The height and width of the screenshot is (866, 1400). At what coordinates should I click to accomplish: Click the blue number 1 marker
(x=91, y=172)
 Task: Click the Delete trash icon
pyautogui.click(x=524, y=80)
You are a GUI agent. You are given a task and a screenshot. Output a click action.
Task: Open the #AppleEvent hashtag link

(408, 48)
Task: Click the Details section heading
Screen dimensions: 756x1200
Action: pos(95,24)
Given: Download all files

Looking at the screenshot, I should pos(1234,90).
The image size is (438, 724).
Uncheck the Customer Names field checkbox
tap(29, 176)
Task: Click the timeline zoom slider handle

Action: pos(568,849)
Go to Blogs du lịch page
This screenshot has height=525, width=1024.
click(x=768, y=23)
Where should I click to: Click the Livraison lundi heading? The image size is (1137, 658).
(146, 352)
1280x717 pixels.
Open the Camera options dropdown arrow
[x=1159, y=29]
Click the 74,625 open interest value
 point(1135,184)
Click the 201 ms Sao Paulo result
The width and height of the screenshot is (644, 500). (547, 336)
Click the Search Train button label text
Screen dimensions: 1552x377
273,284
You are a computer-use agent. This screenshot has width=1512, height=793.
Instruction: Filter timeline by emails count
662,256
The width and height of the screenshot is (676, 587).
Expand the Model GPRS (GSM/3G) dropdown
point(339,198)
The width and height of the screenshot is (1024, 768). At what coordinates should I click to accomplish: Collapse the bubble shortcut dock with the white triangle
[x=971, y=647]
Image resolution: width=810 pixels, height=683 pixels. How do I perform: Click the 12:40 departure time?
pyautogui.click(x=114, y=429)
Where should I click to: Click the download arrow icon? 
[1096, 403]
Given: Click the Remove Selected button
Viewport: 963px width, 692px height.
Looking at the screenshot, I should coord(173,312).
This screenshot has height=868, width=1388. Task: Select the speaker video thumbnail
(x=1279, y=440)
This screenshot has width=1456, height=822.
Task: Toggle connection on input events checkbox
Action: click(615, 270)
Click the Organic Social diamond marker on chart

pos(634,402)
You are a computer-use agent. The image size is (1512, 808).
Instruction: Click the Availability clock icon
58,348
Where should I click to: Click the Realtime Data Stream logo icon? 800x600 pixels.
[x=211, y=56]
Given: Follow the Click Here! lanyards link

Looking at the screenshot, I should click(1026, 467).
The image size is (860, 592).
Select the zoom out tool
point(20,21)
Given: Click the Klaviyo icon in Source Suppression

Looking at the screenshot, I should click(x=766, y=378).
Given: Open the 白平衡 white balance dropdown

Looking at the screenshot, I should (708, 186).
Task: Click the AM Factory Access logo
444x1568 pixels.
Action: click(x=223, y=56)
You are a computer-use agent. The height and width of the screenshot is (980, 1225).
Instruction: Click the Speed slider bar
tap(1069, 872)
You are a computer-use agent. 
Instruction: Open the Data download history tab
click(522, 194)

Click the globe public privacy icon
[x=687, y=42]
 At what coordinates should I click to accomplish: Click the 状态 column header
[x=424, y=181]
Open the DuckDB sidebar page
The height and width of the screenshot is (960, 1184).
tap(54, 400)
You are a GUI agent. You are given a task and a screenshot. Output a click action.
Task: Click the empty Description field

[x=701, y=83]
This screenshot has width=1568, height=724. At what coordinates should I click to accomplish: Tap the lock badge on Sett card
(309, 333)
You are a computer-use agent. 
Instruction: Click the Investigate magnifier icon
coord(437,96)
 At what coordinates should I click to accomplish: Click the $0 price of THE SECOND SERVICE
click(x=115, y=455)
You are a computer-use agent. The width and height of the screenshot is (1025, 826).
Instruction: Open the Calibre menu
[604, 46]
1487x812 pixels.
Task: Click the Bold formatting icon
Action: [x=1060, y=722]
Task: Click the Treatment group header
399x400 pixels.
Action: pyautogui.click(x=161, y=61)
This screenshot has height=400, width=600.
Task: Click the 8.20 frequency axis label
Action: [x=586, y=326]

· · · · ·

→ **AIM**: Render the lines of the records from the line with "This screenshot has height=868, width=1388." to the line with "pos(634,402)" as a Markdown table with the columns Row and Line text, numbering each row and skipping blank lines.

→ **TASK ANSWER**:
| Row | Line text |
|---|---|
| 1 | This screenshot has height=868, width=1388. Task: Select the speaker video thumbnail |
| 2 | (x=1279, y=440) |
| 3 | This screenshot has width=1456, height=822. |
| 4 | Task: Toggle connection on input events checkbox |
| 5 | Action: click(615, 270) |
| 6 | Click the Organic Social diamond marker on chart |
| 7 | pos(634,402) |